The scientists noticed a clear difference in the MSR-1 gene mutations in the men with prostate cancer and the men without. In men of European descent, MSR-1 mutations were found in 4.4 percent of men with prostate cancer, but in hardly any—0.8 percent—men without cancer. MSR-1 mutations were found in 12.5 percent of African American men with prostate cancer, but in a very low percentage —1.8 percent—of African American men without cancer. “This genetic evidence suggests that MSR-1 may play an important role in prostate cancer susceptibility in both African American men and men of European descent,” says Jianfeng Xu, Ph.D., of the Center for Human Genomics at Wake Forest.

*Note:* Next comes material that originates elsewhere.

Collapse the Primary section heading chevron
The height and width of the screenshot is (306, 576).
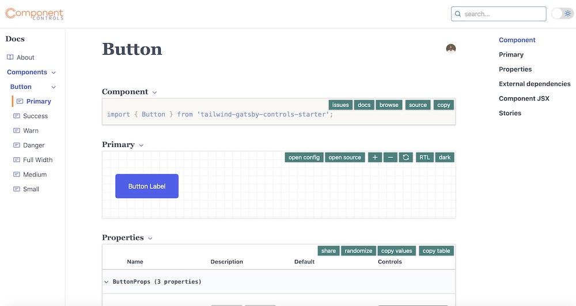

Macrophages are part of the immune system’s arsenal; they are present in allergic reactions, and in inflammation. “The MSR-1 gene is thought to help in the formation of atherosclerotic plaques,” says Isaacs. Laboratory mice missing the MSR- 1 gene are less likely to develop heart disease. Another macrophage job is to help the body fight off infection. Laboratory animals that don’t have MSR-1—in addition to having less heart disease—are more susceptible to infections.

Macrophages are normally found in the prostate, and in the very subtle inflammation that appears just before cancer develops. “The implications are actually quite staggering,” Isaacs says. “We think there’s some important role that the macrophage plays in prostate cancer—either in promoting it, or preventing it. We think it’s inactivated, that it’s a lack of macrophage function that allows the prostate cancer to occur in these families —and that normal macrophage function is required to prevent prostate cancer.”

Whether the MSR1 gene’s role in prostate cancer is related to that of RNASEL—or whether they act separately, ending with the same result out of coincidence —is not yet clear. “A lot of the things we’re doing point to the same types of issues—oxidation, perhaps due to inflammation, or perhaps infection, along with diet,” says Isaacs. “This idea that there are some outside factors important in prostate cancer, and identifying what those are, could be really critical. Now it’s up to us to figure out if they’re important, how they’re important, and how we can use this information to more effectively manage or even prevent prostate cancer.”